The woman grinned. “Well, in this world, you get a little information, know how to hit the right keys, you can make some good guesses. That’s the way it all works.” She gestured with a thick forearm toward the computer keyboard and screen in front of her.
“I suppose so.” Ricky paused, then he looked down at the sheets of paper he’d received at the hospital records office. He turned to the police report and saw something that might help. The officers who had questioned Rafael Johnson, the dead woman’s abusive boyfriend, had taken down his Social Security number. “Hey,” Ricky said, suddenly, “if I give you a name and a Social Security number, will that computer of yours find someone for me?”
“They still live here? Vote? Get arrested maybe?”
“Probably yes to all three. Or two at least. I don’t know that he votes.”
“It might. What’s the name?”
Ricky showed the woman the name and number from the police report. She looked around quickly, to see if anyone else in the office was watching her. “Not really supposed to do something like this,” she muttered, “but you being a doctor and all, well, we’ll see.”
The clerk clicked red-painted fingernails across a keyboard.
The computer whirred and made electronic beeping noises. Ricky saw an entry come up on the screen, and simultaneously, the woman’s narrowly plucked eyebrows rose in surprise.
“This be some bad boy, doctor. You sure you need him?”
“What is it?”
“Well he got a robbery, another robbery, an assault, a suspect in a car theft ring, did six in Sing Sing for aggravated assault. That be some hard time. Man, some kind of very nasty record.”
The woman read further then said suddenly, “Oh!”
“What?”
“He isn’t going to be no help to you no more, doctor.”
“Why?”
“Somebody must have caught up with him.”
“And?”
“He dead. Just six months ago.”
“Dead?”
“That’s right. Says deceased right here, and a date. Six months. Looks like a good riddance, to me. There’s a report with the entry. Got a detective’s name from the 41st Precinct up in the Bronx. Case still open. Seems like somebody beat Rafael Johnson to death. Oh, nasty, real nasty.”
“What’s it say?”
“Seems like after they beat him, somebody strung him up over a pipe, using his own belt. That’s not nice. Not nice at all.” The woman shook her head, but she wore a small grin on her face. No sympathy for Rafael Johnson, a type who’d probably passed through her door once too often.
Ricky reeled back. It wasn’t hard for him to guess who’d found Rafael Johnson. And why.
From the same pay phone in the lobby he was able to track down the detective who’d filed the criminal investigation report on the death of Rafael Johnson. He did not know if the call would yield much, but thought he should make the call, regardless. The detective had a brisk, but energetic manner over the phone line, and after Ricky identified himself, seemed curious as to why he would be calling.

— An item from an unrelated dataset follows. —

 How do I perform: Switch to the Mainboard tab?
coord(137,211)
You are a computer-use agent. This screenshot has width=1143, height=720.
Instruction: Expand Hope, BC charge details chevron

“I don’t get many calls from midtown medical types. They don’t usually travel in the same circles as the late and little-lamented Rafael Johnson. What’s your interest in this case, Doctor Starks?”
“This man Johnson was connected to a former patient of mine some twenty years ago. I’m trying to get in touch with her relatives and was hoping that Johnson might be able to steer me in the right direction.”
“That’s doubtful, doc, unless you’d been willing to pay. Rafi would do anything for anybody, as long as there was some cash involved.”
“You knew Johnson before he was killed?”
“Well, let’s just say that he was on the radar screens of a number of cops up here. He was a bad news kinda guy. I think you’d be hard-pressed to find anyone around here who’d say one damn nice thing about him. Petty drugs. Muscle for hire. Break-ins, robberies, a sexual assault or two. Pretty much the whole sorry useless badass package. And he ended up pretty much as one might have expected, and, to be frank, doc, I’m not thinking there were too many tears shed at that man’s funeral.”
“Do you know who killed him?”
“Doc, that’s the million-dollar question. But the answer is, we got a pretty good idea.”